By Kevin Keane, BBC Scotland environment and rural affairs correspondent

Although the BSE case in Scotland is significant, the industry is genuinely not concerned about any immediate impact. Movement restrictions only apply to the farm identified.

Unlike in the 1980s and 90s, the disease is more clearly understood. There have long been cases of BSE and there will continue to be so. But the practice of feeding infected meat and bonemeal back to the cattle was what led to the rapid acceleration in numbers which became the crisis.

Some of the most recent cases are a legacy of that - the offspring of older cattle. But the Aberdeenshire case is in a five-year-old animal and so it is likely that it was just predisposed to the condition.
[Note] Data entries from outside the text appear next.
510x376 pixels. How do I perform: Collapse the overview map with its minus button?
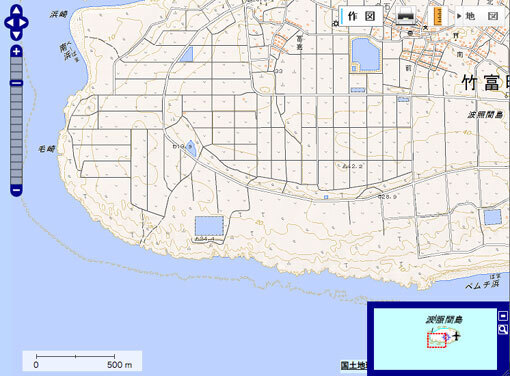(x=503, y=315)
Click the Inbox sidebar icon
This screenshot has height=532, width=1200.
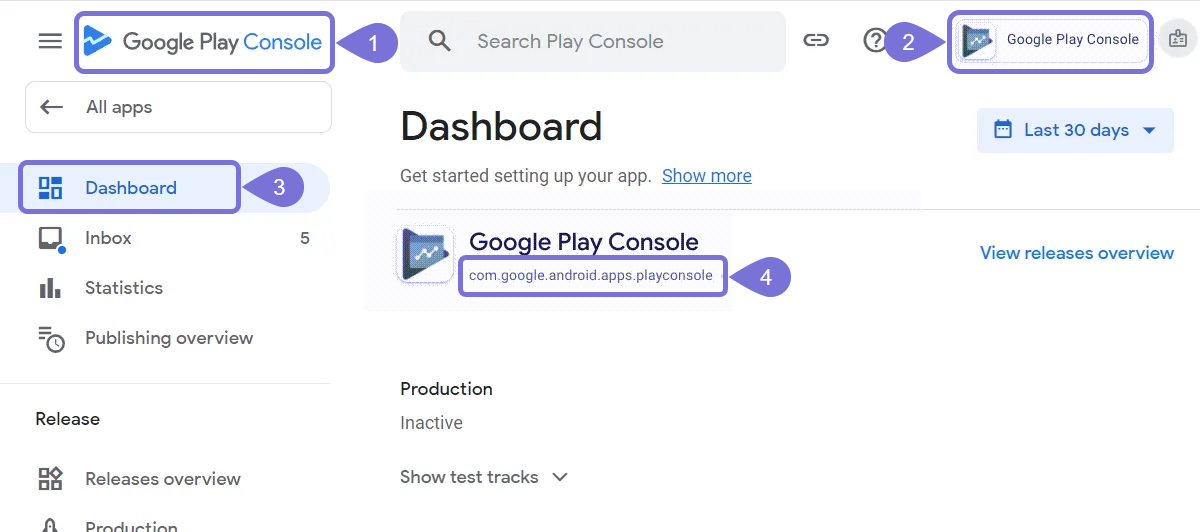pos(50,238)
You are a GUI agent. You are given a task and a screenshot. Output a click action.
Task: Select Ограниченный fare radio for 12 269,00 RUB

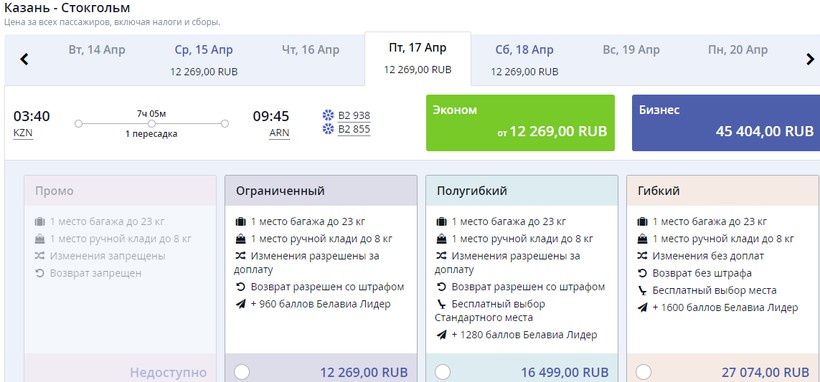pos(242,372)
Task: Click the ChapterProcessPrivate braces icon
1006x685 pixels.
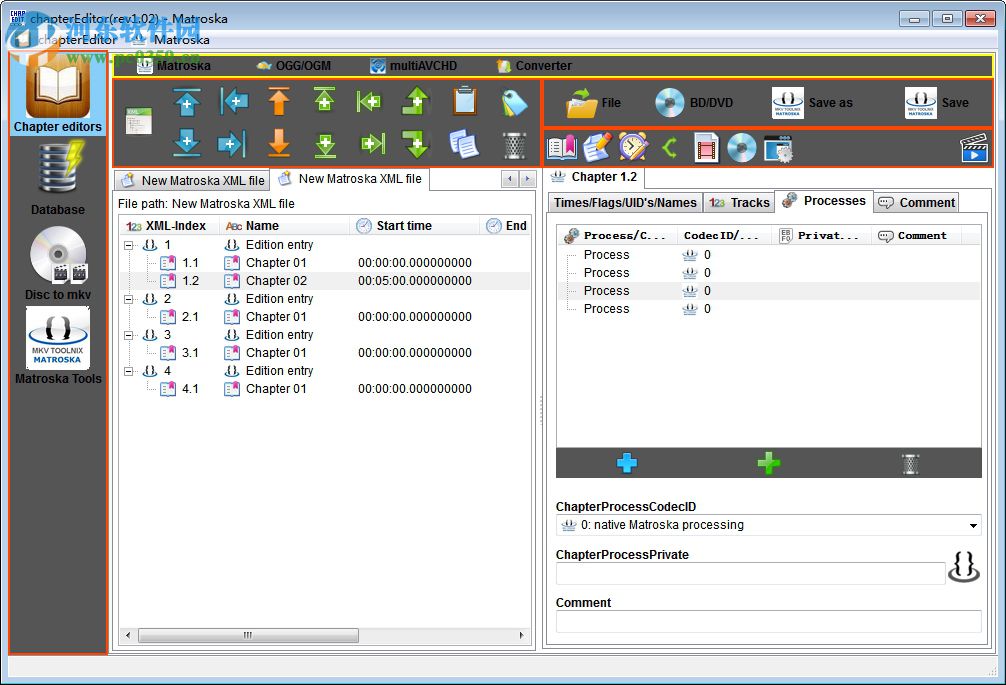Action: (963, 567)
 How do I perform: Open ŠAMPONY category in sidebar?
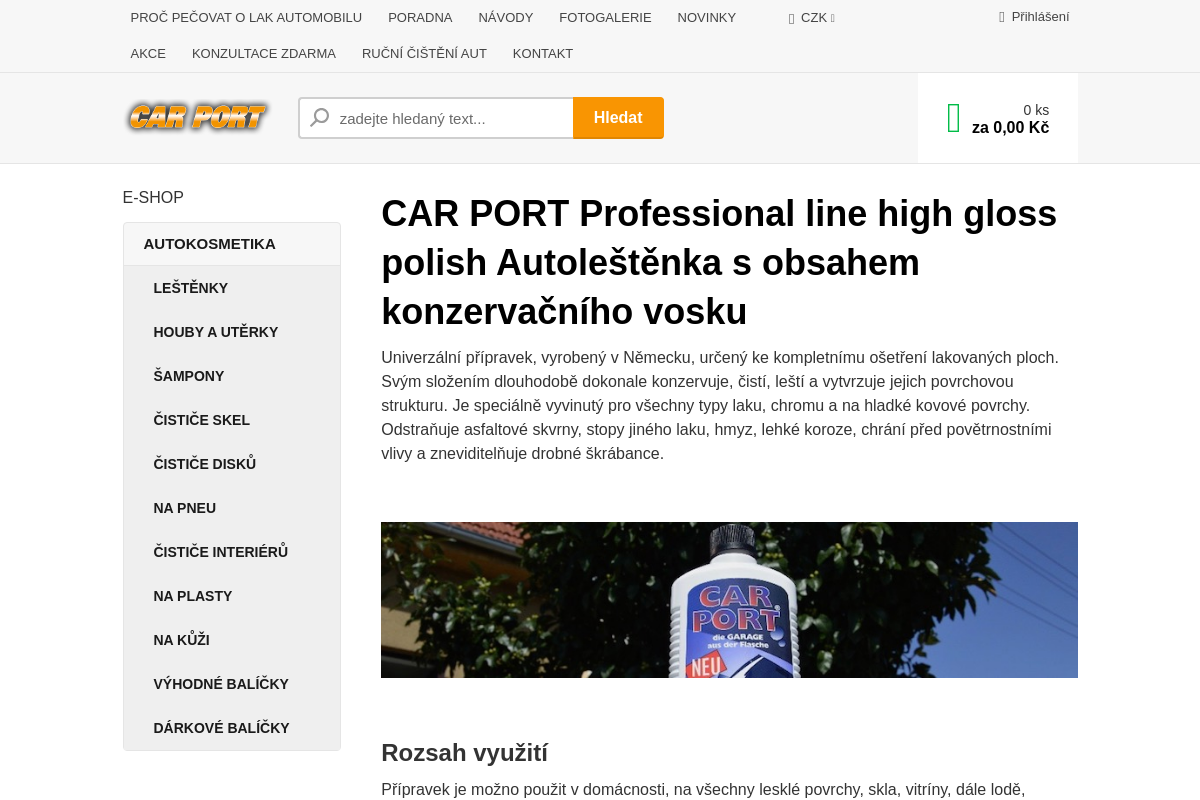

A lot has changed since the BSE crisis. Brain and spinal cord no longer enter the food chain and there's a more rigorous process for monitoring. So the risk to human health is virtually nil. And it is not a condition that can be passed from animal to animal, other than through birth.

The biggest concern is in international confidence. BSE has long been a barrier to exporting beef as other countries did not want anything to do with nations where there had been cases.

It has been a decade since the last case in Scotland. A country is classed as 'negligible risk' 11 years after the birth of the last known case and that status was achieved in 2016. This latest case takes them back a step but only to the same level as the rest of the UK.

But with Brexit on the horizon - and wider trade deals being a big part of that - there are fears that this will be a barrier to entering new markets.